Alvarez has sleuths working for him on the island, at their own peril, since private eye work is not legal in Cuba.
The investigators conduct surveillance of suspected cheaters and liars, following them and recording conversations when possible.
Canadians, whose nation has relations with Cuba and who long have accounted for a large chunk of tourists to the island – a million annually – are particularly vulnerable to the love trap.
The problem has reached such a critical point that Canada even launched a campaign in 2013 to warn its citizens about it, according to the Washington Post, which noted that a government study concluded that about 25 percent of the 700 fianceé visas issued each year to Cubans in Havana were based on scams.
The marriage fraud campaign featured a seven-minute video posted on the website of the Citizenship and Immigration Canada agency that shared the real-life stories of three Canadians who were dumped by foreign spouses – including a Cuban – after they obtained residence in Canada.
Privately run U.S. websites on travel to Cuba often also include warnings about untrue lovers.
Canada tightened immigration laws concerning marriages to foreigners “in part because of the high proportion of sham marriages emanating from Cuba, as well as the Dominican Republic,” noted the immigration guidelines website Immigroup.com.
The changes include requiring sponsored spouses to remain in a marriage for two years before they can acquire permanent resident status. If the couple breaks up before that, the migrant faces deportation. Canadians who have sponsored one spouse are prohibited from sponsoring a new one for five years.
Alvarez told Fox News Latino that other clients who seek a Cuba-related investigation include Cuban-Americans who send relatives money to start a business, and turn to Alvarez to make sure the funds are really being used for that purpose. There are also married people in Canada, the United States or Spain who want to know if a spouse traveling to Cuba for business or tourism is also partaking in extramarital activity.
“There was a Canadian male who went to Cuba, sometimes without his wife,” said Alvarez, whose firm was hired by the man’s wife. “We watched him and saw that he spent a week in a hotel with two Cuban females. He had a very good week.”
Alvarez stresses that desperation among Cubans is at the core of many of the scams.
“It doesn’t mean the people who do this are bad,” he said. “They’re hungry, they might make $20 a month, and they do what they can to survive.”

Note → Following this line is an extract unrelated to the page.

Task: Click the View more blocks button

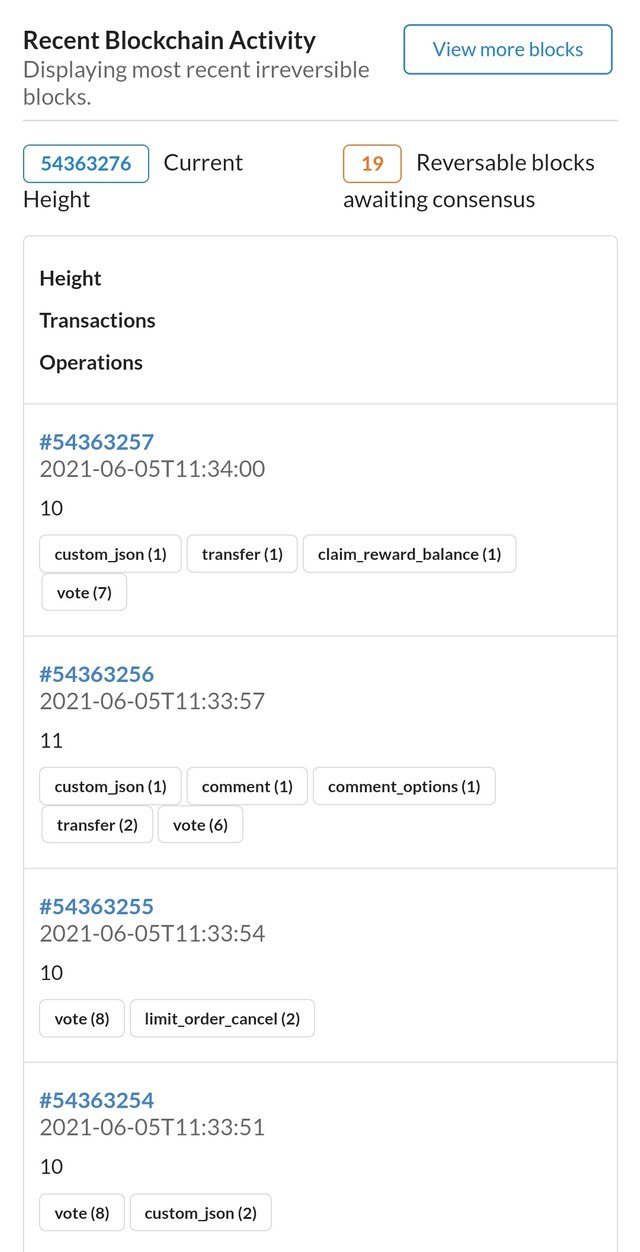Action: point(507,49)
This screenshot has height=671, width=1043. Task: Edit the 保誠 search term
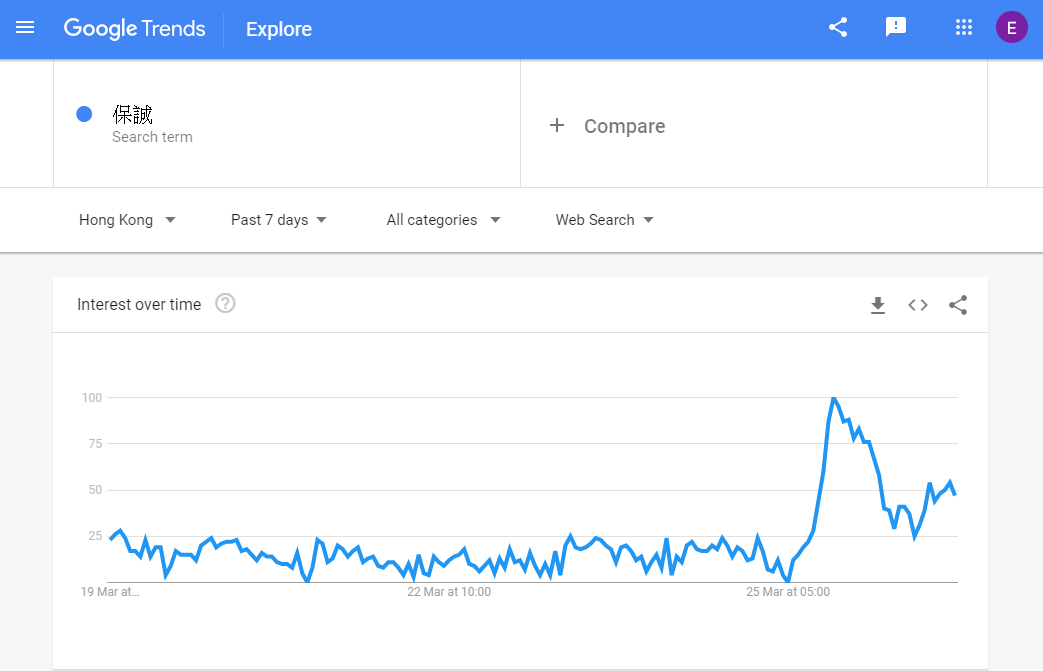pos(132,114)
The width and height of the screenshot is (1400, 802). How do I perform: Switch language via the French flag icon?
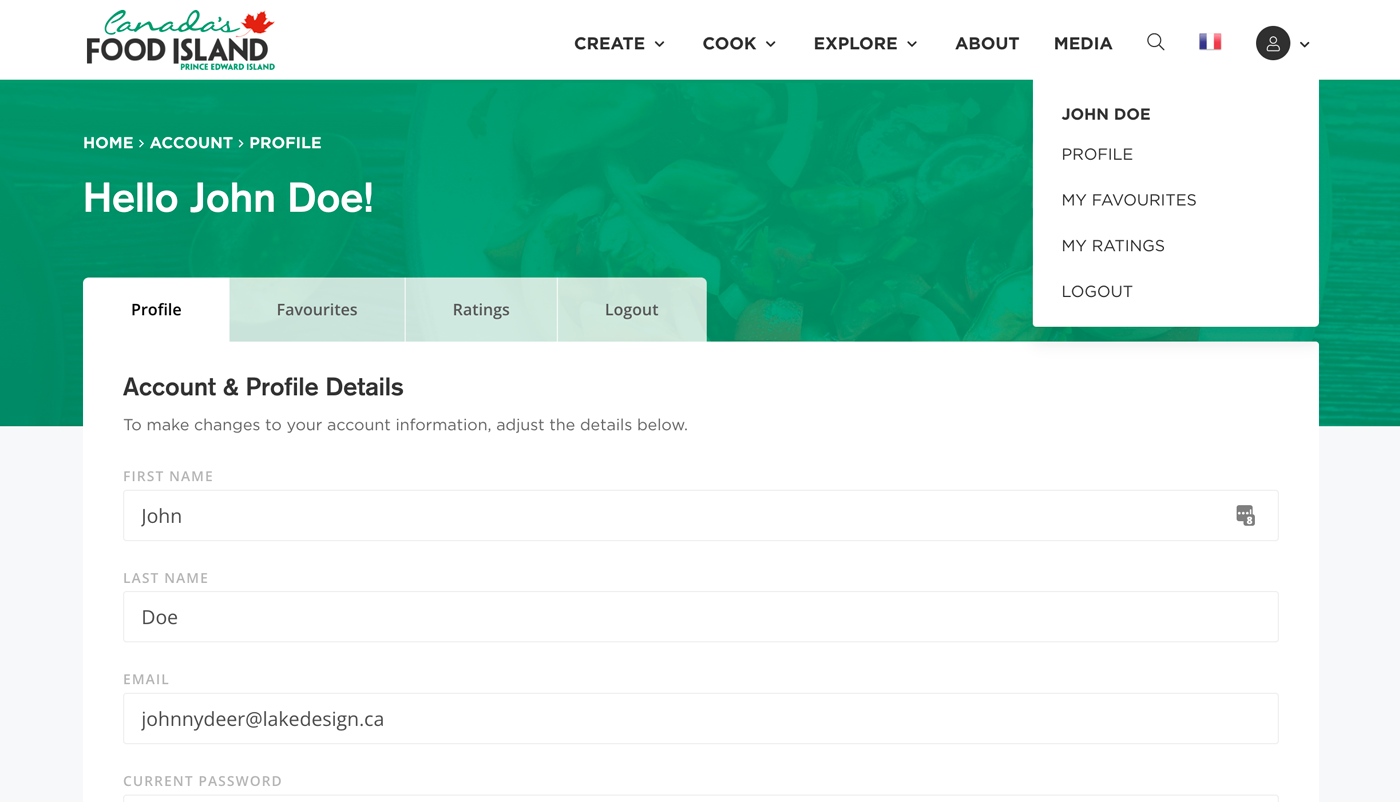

Alvarez cautions people traveling to the Caribbean nation to use common sense.
“There are many people who have met people in Cuba, fallen in love, gotten married and are very happy,” he said. “But you have to be very careful – not just in Cuba, but anywhere. Be very careful about requests to send money. If you want to help someone, that’s fine, but sending $100 a month is more than enough for a decent life [in Cuba]. Sending $500 means that person lives like a queen or king.”
“Use due diligence,” he told FNL. “Always check people out.”